_Work instruction_: Every record is to be returned as written, with no omissions.
(Material shown begins)
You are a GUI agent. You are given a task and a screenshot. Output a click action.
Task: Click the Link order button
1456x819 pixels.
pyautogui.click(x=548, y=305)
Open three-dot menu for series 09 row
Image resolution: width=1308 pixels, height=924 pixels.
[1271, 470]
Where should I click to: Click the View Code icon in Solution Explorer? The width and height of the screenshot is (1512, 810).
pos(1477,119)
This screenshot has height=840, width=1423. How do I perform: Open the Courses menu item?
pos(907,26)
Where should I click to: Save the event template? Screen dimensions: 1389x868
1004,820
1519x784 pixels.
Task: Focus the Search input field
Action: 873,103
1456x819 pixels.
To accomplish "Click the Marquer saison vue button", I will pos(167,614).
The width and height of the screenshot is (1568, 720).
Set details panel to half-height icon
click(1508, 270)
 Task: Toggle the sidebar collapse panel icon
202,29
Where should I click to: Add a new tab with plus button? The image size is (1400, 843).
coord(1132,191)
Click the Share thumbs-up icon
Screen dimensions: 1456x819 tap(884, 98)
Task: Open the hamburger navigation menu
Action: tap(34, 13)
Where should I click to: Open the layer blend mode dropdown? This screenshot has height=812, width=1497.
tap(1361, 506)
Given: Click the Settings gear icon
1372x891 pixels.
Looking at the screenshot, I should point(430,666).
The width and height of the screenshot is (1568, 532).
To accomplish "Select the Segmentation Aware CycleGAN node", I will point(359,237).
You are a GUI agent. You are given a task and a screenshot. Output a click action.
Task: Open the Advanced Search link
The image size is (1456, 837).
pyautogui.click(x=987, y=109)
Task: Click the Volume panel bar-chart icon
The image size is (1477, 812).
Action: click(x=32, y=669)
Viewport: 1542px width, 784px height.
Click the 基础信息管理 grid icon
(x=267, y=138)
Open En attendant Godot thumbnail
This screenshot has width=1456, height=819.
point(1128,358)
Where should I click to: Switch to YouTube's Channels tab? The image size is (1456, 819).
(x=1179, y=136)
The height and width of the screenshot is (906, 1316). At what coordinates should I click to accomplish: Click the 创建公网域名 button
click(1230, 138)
(Material shown ends)
_Solution_:
You are a GUI agent. You are given a task and a screenshot. Output a click action.
Task: Click the Link order button
1456x819 pixels.
pyautogui.click(x=548, y=305)
Open three-dot menu for series 09 row
Image resolution: width=1308 pixels, height=924 pixels.
[1271, 470]
Where should I click to: Click the View Code icon in Solution Explorer? The width and height of the screenshot is (1512, 810).
pos(1477,119)
This screenshot has height=840, width=1423. How do I perform: Open the Courses menu item?
pos(907,26)
Where should I click to: Save the event template? Screen dimensions: 1389x868
1004,820
1519x784 pixels.
Task: Focus the Search input field
Action: 873,103
1456x819 pixels.
To accomplish "Click the Marquer saison vue button", I will pos(167,614).
The width and height of the screenshot is (1568, 720).
Set details panel to half-height icon
click(1508, 270)
 Task: Toggle the sidebar collapse panel icon
202,29
Where should I click to: Add a new tab with plus button? The image size is (1400, 843).
coord(1132,191)
Click the Share thumbs-up icon
Screen dimensions: 1456x819 tap(884, 98)
Task: Open the hamburger navigation menu
Action: tap(34, 13)
Where should I click to: Open the layer blend mode dropdown? This screenshot has height=812, width=1497.
tap(1361, 506)
Given: Click the Settings gear icon
1372x891 pixels.
Looking at the screenshot, I should point(430,666).
The width and height of the screenshot is (1568, 532).
To accomplish "Select the Segmentation Aware CycleGAN node", I will point(359,237).
You are a GUI agent. You are given a task and a screenshot. Output a click action.
Task: Open the Advanced Search link
The image size is (1456, 837).
pyautogui.click(x=987, y=109)
Task: Click the Volume panel bar-chart icon
The image size is (1477, 812).
Action: click(x=32, y=669)
Viewport: 1542px width, 784px height.
Click the 基础信息管理 grid icon
(x=267, y=138)
Open En attendant Godot thumbnail
This screenshot has width=1456, height=819.
point(1128,358)
Where should I click to: Switch to YouTube's Channels tab? The image size is (1456, 819).
(x=1179, y=136)
The height and width of the screenshot is (906, 1316). At what coordinates should I click to accomplish: Click the 创建公网域名 button
click(1230, 138)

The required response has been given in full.